Countless volumes on occultism and supernatural phenomena were on the shelves. Plus books on the practice of black magic, necromancy and raising the dead.

"You're interested in occultism?" Rebecca asked.

She was thinking about the bone pentacles.

"If you want to call interest in the unusual so - yes!" A smile suddenly played around Sir Wilfried's thin lips. "And you?" he asked. "How do you feel about those things our science hasn't explained yet, because it's basically been on its way for centuries, ignoring an entire level of existence!"

Rebecca evaded.

"You know I studied business administration," she said.

"Certainly."

"And business economists are said to be extremely sober."

"Too bad, Miss Jennings. What a pity... I don't really believe you, though."

"Oh, no?"

"Maybe I know you better than you know yourself, Miss Jennings."

"I don't think so..."

"We don't want to argue. I'm not strong enough yet. Besides, I don't want to upset you in any way." A slightly mocking move now appeared on his face. "After all, I would have to find me a new caretaker..."

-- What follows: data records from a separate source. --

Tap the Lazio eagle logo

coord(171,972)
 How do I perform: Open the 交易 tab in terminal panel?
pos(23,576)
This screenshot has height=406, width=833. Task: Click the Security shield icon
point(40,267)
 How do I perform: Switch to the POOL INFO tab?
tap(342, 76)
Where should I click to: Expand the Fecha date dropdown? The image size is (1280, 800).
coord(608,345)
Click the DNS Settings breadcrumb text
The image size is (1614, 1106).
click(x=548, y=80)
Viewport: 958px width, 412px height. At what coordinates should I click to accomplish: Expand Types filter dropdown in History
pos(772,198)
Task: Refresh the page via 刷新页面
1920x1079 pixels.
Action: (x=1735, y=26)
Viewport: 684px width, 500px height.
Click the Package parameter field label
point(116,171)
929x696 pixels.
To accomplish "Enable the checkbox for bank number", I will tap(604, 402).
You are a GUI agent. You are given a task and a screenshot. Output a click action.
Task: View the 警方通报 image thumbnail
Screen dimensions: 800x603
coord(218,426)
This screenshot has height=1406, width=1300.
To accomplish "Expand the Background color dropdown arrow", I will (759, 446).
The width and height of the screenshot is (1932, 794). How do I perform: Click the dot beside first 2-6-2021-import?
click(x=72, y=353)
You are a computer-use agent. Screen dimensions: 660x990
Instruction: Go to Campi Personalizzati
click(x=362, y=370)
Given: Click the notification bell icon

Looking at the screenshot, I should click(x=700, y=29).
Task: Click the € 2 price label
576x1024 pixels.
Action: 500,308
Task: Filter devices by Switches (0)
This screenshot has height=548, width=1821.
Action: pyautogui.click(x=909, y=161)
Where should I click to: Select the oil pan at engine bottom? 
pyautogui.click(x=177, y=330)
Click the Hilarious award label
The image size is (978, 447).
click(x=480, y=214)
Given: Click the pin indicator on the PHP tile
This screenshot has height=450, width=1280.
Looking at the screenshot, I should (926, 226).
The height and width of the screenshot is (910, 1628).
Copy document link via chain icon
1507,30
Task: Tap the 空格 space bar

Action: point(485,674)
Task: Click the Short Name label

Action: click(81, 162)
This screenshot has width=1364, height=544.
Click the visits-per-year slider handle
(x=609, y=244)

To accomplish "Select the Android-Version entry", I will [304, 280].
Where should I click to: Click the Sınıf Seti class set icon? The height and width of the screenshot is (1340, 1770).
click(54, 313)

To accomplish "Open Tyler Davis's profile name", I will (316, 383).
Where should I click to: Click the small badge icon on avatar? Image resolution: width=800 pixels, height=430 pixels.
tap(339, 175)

Rebecca took the opportunity to talk about her predecessor, whose fate she still knew nothing more than gloomy hints and rumours.

But nothing concrete.

"I hear Mr Gaskell has passed away very suddenly..."

Sir Wilfried's face has changed.

"Yes, that's true," he admitted.

"Was he sick?"

"Many a man already carries the seed of his downfall within him without even knowing it."

Sir Wilfried looked into nothingness as these gloomy words came over his lips in a husky voice. A jolt went through his body. He turned his head. "Mr Gaskell died of heart failure," he muttered. "But let us no longer speak of these things..." He forced himself to smile. "Let us turn to the present. I'll show you Gaskell's study, where you'll be residing from now on. Then I'll introduce you to the staff."

Sir Wilfried rose.

She followed Sir Wilfried, who led her down a long corridor leading into the west wing of Dellmore Manor's main house.

The office he then showed her seemed very representative. The desk was artfully decorated and undoubtedly worth a fortune.